* PROBLEM TO SOLVE
Write out nothing but the lines from the one containing "791x418 pixels." through the last line below, both included, and without the pictures.

* STUDY MATERIAL
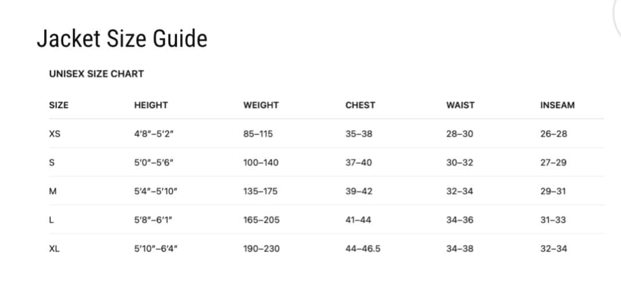Select the 5'8"–6'1" height cell
Screen dimensions: 621x297
pos(154,220)
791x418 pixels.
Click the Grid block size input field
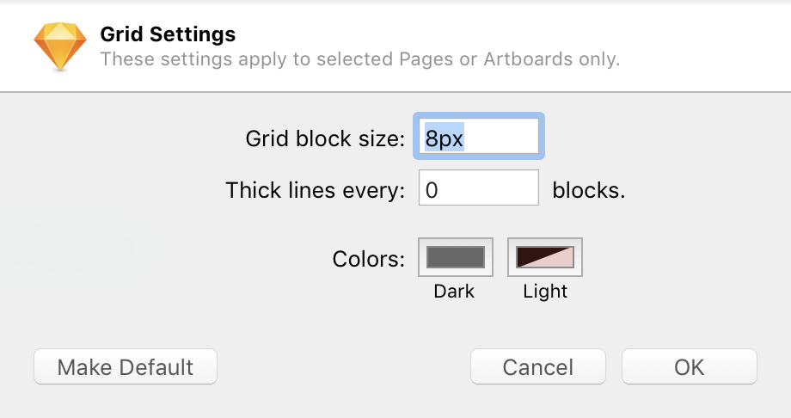[479, 137]
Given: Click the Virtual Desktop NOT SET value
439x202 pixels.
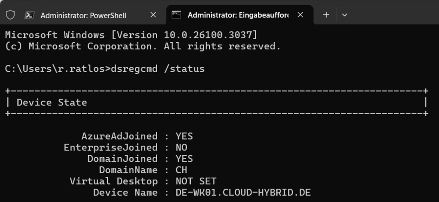Looking at the screenshot, I should (x=196, y=181).
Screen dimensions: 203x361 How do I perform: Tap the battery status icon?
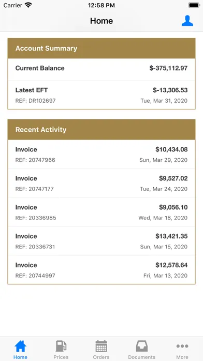(x=194, y=5)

* TASK RESULT
791x418 pixels.
Click the Grid block size input field
[479, 137]
Given: Click the Virtual Desktop NOT SET value
439x202 pixels.
Looking at the screenshot, I should (x=196, y=181).
Screen dimensions: 203x361 How do I perform: Tap the battery status icon?
(x=194, y=5)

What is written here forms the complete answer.